I think this will land well with platform teams who want Foundry evaluations but don't want the overhead of designing a full bring-your-own virtual network for every project. It is a bit like renting a secure room instead of building a new office block just to hold one meeting.

How to use it

At a high level, you create the Foundry account with managed network injection enabled, assign the Foundry managed identity the right approval role, then choose the outbound mode for the managed network.

For teams that want the tightest egress control, allow_only_approved_outbound is the interesting option. In that mode, Foundry creates required outbound rules for core dependencies, including private endpoints for Storage, Cosmos DB, and AI Search, plus service tags for Azure Active Directory and Azure Machine Learning for the evaluations catalogue.
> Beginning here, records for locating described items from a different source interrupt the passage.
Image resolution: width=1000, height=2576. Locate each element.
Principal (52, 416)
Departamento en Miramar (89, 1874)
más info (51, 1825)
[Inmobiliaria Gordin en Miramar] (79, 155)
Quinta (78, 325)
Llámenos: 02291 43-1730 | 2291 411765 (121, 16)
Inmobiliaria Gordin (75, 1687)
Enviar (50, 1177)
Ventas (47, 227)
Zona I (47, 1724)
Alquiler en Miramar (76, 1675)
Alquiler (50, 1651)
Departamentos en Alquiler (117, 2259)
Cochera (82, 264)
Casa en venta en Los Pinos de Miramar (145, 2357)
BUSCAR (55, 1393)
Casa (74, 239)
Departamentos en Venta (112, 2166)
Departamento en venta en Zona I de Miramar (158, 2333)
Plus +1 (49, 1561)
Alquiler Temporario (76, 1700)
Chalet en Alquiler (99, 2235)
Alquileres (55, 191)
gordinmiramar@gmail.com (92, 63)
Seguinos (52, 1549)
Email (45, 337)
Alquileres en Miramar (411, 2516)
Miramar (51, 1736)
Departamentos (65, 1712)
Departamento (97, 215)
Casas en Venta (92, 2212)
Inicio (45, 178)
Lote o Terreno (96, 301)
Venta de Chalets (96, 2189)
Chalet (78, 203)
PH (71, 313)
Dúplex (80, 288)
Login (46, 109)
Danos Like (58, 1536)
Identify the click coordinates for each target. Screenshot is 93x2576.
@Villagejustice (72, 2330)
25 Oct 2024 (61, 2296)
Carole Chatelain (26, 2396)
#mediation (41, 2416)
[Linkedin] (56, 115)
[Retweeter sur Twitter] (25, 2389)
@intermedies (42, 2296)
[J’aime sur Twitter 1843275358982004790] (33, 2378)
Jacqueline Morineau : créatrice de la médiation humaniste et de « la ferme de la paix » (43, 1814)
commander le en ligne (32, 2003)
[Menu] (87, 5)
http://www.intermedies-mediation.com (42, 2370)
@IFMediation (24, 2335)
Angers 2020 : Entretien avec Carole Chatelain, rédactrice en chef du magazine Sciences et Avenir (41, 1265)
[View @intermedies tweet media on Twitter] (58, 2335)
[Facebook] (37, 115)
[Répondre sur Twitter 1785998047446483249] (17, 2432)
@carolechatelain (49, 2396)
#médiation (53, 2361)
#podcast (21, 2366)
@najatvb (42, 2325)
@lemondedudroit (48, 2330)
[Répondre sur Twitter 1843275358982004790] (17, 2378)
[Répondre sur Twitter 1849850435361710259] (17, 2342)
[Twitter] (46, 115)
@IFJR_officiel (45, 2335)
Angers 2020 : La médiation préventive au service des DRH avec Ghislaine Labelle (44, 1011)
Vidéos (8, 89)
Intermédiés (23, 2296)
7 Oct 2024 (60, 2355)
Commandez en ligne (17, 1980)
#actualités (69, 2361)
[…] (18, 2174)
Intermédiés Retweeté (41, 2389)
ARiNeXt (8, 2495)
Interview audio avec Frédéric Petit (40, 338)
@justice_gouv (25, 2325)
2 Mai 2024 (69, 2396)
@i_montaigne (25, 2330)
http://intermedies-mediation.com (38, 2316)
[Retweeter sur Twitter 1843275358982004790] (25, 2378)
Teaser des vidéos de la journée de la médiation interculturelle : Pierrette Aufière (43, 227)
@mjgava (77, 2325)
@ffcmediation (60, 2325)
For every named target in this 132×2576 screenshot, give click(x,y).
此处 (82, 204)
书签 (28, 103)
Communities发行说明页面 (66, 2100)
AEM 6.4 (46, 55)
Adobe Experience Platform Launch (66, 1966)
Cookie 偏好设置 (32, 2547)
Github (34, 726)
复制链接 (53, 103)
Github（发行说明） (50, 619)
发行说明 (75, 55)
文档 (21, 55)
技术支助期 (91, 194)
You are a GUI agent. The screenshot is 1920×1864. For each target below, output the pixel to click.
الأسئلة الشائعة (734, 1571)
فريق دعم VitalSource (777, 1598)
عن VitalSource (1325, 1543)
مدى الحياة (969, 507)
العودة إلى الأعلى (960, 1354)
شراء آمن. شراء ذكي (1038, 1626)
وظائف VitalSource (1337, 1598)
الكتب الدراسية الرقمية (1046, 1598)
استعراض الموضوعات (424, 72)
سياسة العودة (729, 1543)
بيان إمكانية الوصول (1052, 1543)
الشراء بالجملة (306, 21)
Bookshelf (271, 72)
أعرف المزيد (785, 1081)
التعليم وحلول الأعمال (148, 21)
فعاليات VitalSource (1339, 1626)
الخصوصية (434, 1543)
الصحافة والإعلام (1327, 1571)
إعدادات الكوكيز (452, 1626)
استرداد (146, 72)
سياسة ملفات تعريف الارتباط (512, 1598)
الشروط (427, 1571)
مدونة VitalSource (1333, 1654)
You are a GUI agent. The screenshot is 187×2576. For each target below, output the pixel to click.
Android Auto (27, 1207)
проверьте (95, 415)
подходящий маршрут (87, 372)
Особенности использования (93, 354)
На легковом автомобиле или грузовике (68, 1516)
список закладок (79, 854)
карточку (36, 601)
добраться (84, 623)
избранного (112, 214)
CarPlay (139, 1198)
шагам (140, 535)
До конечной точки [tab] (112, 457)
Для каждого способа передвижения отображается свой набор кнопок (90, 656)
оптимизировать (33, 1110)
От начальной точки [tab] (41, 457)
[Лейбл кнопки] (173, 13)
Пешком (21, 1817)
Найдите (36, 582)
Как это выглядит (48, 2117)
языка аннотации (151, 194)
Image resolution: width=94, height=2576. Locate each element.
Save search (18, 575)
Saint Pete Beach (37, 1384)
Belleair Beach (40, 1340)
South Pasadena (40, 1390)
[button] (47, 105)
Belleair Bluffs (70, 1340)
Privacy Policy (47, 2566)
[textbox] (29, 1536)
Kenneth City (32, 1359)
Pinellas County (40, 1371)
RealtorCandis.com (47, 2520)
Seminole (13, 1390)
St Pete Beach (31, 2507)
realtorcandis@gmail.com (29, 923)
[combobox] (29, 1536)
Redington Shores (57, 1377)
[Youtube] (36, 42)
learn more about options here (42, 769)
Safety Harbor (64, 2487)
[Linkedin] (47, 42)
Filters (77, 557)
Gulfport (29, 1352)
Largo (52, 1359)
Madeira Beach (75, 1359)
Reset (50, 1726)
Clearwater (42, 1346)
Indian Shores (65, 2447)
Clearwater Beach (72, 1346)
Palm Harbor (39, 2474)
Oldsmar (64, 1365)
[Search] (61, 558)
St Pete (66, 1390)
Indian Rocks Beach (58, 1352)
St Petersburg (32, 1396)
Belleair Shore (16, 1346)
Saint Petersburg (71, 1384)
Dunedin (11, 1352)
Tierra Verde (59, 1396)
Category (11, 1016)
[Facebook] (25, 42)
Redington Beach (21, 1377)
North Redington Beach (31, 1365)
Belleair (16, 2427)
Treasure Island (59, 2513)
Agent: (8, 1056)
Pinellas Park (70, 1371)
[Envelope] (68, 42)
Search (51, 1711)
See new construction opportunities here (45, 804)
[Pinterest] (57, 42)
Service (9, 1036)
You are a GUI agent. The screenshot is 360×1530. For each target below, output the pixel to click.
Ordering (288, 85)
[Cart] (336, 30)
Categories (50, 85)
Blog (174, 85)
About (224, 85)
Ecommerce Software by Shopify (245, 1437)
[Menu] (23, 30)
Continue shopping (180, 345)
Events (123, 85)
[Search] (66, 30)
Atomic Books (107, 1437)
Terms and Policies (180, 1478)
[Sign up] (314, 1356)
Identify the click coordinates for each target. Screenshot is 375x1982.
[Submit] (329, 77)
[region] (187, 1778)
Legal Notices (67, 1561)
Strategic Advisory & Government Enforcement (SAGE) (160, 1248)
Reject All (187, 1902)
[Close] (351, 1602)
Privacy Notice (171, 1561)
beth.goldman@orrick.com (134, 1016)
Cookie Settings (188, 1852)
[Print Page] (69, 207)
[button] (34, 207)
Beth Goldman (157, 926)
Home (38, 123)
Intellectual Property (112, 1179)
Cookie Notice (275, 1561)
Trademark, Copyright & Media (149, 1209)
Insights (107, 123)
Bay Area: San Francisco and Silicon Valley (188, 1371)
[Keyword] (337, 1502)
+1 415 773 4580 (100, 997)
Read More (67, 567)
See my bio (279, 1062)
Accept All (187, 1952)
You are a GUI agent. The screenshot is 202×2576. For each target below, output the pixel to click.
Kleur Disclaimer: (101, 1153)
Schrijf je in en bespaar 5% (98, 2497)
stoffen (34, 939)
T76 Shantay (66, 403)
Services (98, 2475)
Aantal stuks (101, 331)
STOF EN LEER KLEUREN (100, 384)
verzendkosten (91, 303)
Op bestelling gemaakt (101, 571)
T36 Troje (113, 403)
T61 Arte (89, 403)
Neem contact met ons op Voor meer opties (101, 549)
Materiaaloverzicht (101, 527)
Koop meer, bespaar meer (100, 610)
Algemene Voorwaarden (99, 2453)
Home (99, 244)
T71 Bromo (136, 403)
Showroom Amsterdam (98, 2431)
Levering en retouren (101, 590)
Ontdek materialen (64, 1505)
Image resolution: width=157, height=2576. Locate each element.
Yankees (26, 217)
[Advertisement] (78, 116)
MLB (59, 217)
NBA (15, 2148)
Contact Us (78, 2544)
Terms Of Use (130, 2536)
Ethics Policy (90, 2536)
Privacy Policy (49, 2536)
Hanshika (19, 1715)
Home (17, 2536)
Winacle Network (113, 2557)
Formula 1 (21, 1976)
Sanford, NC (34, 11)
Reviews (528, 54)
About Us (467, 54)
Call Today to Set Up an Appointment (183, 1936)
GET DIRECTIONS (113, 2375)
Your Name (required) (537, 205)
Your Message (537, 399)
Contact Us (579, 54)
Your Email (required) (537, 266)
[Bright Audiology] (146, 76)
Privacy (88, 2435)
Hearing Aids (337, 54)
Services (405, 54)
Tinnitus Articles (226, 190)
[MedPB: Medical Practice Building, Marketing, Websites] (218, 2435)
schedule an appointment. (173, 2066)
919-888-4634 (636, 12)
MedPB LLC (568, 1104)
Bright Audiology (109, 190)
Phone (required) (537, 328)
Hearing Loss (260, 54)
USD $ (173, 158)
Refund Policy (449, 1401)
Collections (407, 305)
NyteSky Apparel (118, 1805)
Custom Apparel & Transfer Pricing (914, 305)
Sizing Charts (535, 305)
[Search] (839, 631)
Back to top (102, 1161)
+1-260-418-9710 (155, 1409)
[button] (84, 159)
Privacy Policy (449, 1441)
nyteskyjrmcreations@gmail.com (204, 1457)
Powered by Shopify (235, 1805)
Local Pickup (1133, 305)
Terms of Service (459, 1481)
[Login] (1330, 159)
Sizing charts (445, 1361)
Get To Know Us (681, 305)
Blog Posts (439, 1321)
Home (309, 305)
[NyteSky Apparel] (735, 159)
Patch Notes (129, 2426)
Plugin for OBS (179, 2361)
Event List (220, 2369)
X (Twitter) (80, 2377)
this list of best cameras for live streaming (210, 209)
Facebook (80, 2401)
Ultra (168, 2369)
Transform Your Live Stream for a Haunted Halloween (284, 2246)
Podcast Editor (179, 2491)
Here's a simple Azure CLI example based on the Microsoft docs:

az rest --method PUT \
--url "https://management.azure.com/subscriptions/{subscription-id}/resourceGroups/{resource-group}/providers/Microsoft.CognitiveServices/accounts/{account-name}?api-version=2026-03-01" \
--body '{
"location": "{region}",
"kind": "AIServices",
"sku": { "name": "S0" },
"identity": { "type": "SystemAssigned" },
"properties": {
"allowProjectManagement": true,
"customSubDomainName": "{account-name}",
"networkInjections": [
{
"scenario": "agent",
"subnetArmId": "",
"useMicrosoftManagedNetwork": true
}
]
}
}'

az cognitiveservices account managed-network create \
--resource-group {resource-group} \
--name {account-name} \
--managed-network allow_only_approved_outbound \
--firewall-sku Standard

After that, run your evaluations in the usual way with the Foundry SDK. The cloud evaluation guide is here if you want the Python workflow: Run evaluations in the cloud by using the Microsoft Foundry SDK.

If you prefer infrastructure as code, Microsoft has sample templates for both Bicep and Terraform.

Gotchas and limits

There are a few catches worth knowing up front. The network injection settings must be present when you create the Foundry account. You can't bolt them on later.

The isolation modes are also not fully interchangeable. Once you configure allow_internet_outbound, you can't switch that resource back to disabled. If you configure allow_only_approved_outbound, you can't later change it to allow_internet_outbound.

If you add FQDN outbound rules, Foundry creates a managed Azure Firewall and you pay for it. Those FQDN rules only support ports 80 and 443. You also can't bring your own firewall to the managed network model.

One more practical point: if you send evaluation or trace data to Application Insights, you may need outbound FQDN rules for settings.sdk.monitor.azure.com, *.livediagnostics.monitor.azure.com, and *.in.applicationinsights.azure.com.

Quick takeaway

This is a solid update for anyone who wants to evaluate AI workloads in Foundry without leaving networking as an afterthought. You get a safer default, less network setup to own, and a clearer path to using evaluations in environments that care about private connectivity and controlled egress.

If I were already using Foundry evaluations and had been holding back because of network concerns, I would take another look now.